I bisogni della pelle durante le terapie oncologiche

La cura della pelle durante le terapie oncologiche è una necessità

I bisogni della pelle durante le terapie oncologiche

Non è un vezzo o un capriccio, la cura della pelle durante le terapie oncologiche è una necessità. La chemioterapia, la radioterapia o le terapie biologiche possono portare a manifestazioni cutanee come xerosi, fibrosi, desquamazione, radiodermiti e nei casi più gravi anche ustioni e ulcerazioni, teleangectasie, cambiamenti nella pigmentazione e alopecia. In altre parole, la cute diventa estremamente sensibile e cambia le proprie esigenze.

Quando si è sottoposti a un trattamento oncologico la cute non è integra e non riesce a garantire la funzione di protezione da tutti quegli agenti esterni che possono minare al benessere cutaneo, come gli stessi effetti collaterali generati dalle terapie che indeboliscono la barriera idrolipidica. Proprio in questa fase delicata il paziente deve dare maggiore importanza alla pelle, in quanto “barriera” dagli agenti esterni.

Ma di cosa ha bisogno la pelle e quali sono gli effetti cutanei delle principali terapie antitumorali? 

In chemioterapia

L’alopecia da chemioterapia è un noto problema molto sentito, vissuto con grande ansia dalle donne. Alcuni chemioterapici, inoltre, creano un’emorragia subungueale che può addirittura far saltare l’unghia, accompagnato da una dolorosa componente infiammatoria. 

In radioterapia

La radioterapia prevede l’emissione di raggi distruttivi per le masse tumorali e questo avviene attraversando la cute. Il danno che ne consegue è vario: da una semplice infiammazione, a una pigmentazione scura, fino a vere e proprie ustioni con lesioni bollose e piaghe. Le nuove tecnologie strumentali permettono di avere macchinari molto meno dannosi per la pelle e quadri come questi ultimi descritti sono ormai una rarità, però occorre sempre prendersi cura della pelle.

Durante le terapie biologiche

Le nuove terapie oncologiche non risparmiano la pelle: prurito, secchezza, follicoliti, rush, ma anche insorgenza di malattie a carattere autoimmune come la psoriasi, la vitiligine, sono frequenti in corso di queste terapie. È assolutamente fondamentale mantenere in ordine i parametri biochimici della cute salvaguardando la sua fisiologia e il suo equilibrio metabolico.

Può rendersi, inoltre, necessario trattare cicatrici in modo tale da evitare la formazione di cheloidi e/o ridurre il rischio di infezioni cutanee: in questo caso è vivamente consigliato l’uso di preparati ad azione cicatrizzante e antisettica, che consentono una rapida e sana riparazione cutanea.

Il danno più frequente che si presenta con quasi tutti i chemioterapici e le Target Therapy è la disidratazione cutanea, che può raggiungere lo stadio più avanzato, rappresentato dalla xerosi. Essa si verifica nel 35-100% dei pazienti in cura oncologica ed è associata a prurito nel 30-87% dei casi. La xerosi si manifesta con un eritema su quasi tutta la superficie corporea, accompagnato da forte desquamazione, spesso pruriginosa, con compromissione degli annessi cutanei e fragilità ungueale. Con il passare del tempo la cute appare sempre più secca (per la diminuzione della secrezione sebacea e sudorale), con formazione di fissurazioni e ragadi, che possono essere sede di infezioni secondarie da Staphylococcus Aureus o Streptococcus.

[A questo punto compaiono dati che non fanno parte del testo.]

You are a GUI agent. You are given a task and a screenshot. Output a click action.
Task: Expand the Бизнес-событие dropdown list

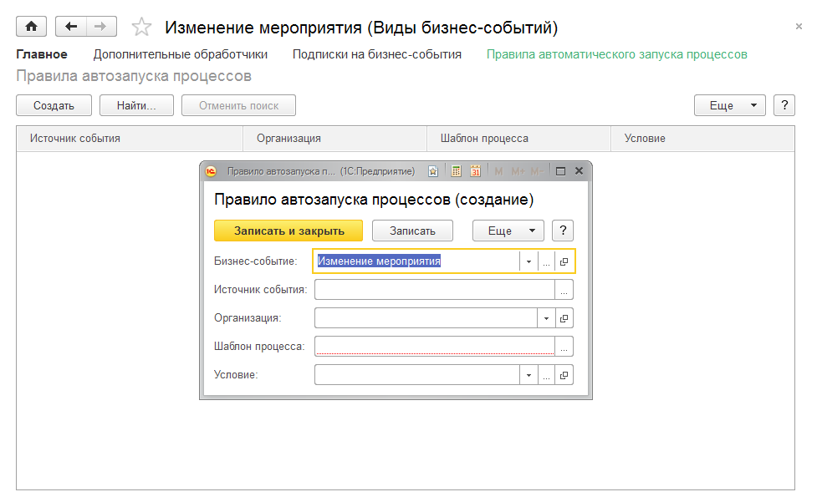click(528, 261)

Anche per questi effetti collaterali, che, oltre a creare una vera e propria invalidità, mortificano anche l’estetica della persona, un approccio proattivo e preventivo può fare la differenza. L’accudimento dermocosmetologico, per tutto il periodo della chemioterapia, accorcia i tempi di ripresa, senza contare il beneficio psicologico che i pazienti ne ricavano.

Una corretta skincare è fondamentale.

Prima fra tutte, una detersione corretta con un detergente delicato, magari con azione antimicrobica per prevenire le infezioni secondarie, a pH neutro o acido e acqua tiepida, mai troppo calda per non danneggiare ulteriormente il film idrolipidico. 
Per prevenire la disidratazione cutanea e il conseguente grattamento (che aumenta il rischio di eczemi), sono consigliate preparazioni prive di coloranti e profumi, con attivi umettanti (glicerina, vaselina) e nutrienti (olio di mandorle dolci e di burro di Karité) e acido ialuronico.
Qualora si sia in presenza di pelle arrossata, è preferibile l’utilizzo di preparazioni arricchite con attivi ad azione lenitiva come l’acido glicirretico e il bisabololo.

La cura dermocosmetica durante la malattia è una carezza per il corpo, ma anche per l’anima.